**What you are asked to do**
What you give must be exactly the lines of the material from the first through the line that contains "You are a computer-use agent. The height", inclusive, and no others.
━━━ Source data ━━━
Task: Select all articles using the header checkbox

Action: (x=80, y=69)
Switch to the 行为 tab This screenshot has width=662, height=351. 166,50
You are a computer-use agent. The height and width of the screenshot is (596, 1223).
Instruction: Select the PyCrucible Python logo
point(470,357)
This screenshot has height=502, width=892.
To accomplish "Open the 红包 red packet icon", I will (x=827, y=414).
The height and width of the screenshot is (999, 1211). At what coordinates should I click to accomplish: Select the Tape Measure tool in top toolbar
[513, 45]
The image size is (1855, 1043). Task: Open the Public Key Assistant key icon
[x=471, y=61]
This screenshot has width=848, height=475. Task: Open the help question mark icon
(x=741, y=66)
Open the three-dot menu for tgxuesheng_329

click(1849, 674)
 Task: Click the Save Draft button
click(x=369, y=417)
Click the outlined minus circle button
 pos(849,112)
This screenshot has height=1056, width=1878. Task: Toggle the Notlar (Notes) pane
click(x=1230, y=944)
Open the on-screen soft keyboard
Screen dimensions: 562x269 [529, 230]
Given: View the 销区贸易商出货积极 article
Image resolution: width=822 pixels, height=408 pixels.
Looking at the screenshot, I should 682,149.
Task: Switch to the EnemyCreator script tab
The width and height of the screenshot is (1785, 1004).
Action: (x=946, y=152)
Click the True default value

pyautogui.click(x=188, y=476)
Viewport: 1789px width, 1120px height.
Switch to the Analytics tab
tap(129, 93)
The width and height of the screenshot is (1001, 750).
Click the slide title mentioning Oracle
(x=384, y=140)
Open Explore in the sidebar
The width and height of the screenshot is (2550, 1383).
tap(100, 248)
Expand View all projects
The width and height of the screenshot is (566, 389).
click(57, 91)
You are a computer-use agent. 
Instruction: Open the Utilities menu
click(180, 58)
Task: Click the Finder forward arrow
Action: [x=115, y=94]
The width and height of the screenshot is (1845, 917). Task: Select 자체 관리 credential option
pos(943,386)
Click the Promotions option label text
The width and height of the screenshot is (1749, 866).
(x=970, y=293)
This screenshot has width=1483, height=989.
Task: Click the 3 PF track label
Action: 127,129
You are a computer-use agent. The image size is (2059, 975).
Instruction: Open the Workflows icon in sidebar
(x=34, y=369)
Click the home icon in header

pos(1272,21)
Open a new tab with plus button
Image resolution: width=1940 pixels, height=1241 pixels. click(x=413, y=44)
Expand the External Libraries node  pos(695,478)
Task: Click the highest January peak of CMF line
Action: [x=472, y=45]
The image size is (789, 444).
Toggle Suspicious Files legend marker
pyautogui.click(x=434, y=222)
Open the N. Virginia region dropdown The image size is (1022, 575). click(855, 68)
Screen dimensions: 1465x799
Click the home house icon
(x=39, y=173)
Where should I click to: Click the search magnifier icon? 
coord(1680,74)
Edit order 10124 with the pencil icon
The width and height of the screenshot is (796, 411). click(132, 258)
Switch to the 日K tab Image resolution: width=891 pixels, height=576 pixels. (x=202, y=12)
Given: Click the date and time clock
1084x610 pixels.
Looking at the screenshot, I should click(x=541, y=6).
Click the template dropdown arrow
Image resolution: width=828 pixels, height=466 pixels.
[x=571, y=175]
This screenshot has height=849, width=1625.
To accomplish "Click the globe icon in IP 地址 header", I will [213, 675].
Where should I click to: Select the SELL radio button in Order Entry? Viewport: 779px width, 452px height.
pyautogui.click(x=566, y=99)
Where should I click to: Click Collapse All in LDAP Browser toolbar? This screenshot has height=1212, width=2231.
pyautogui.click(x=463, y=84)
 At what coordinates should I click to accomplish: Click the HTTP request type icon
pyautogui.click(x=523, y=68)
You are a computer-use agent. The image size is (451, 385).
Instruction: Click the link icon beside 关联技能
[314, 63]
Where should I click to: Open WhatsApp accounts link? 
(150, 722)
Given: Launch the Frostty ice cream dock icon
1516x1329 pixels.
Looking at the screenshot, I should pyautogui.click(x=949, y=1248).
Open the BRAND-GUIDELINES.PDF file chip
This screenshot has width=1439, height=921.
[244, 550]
━━━
**Answer box**
Task: Select all articles using the header checkbox

Action: (x=80, y=69)
Switch to the 行为 tab This screenshot has width=662, height=351. 166,50
You are a computer-use agent. The height and width of the screenshot is (596, 1223).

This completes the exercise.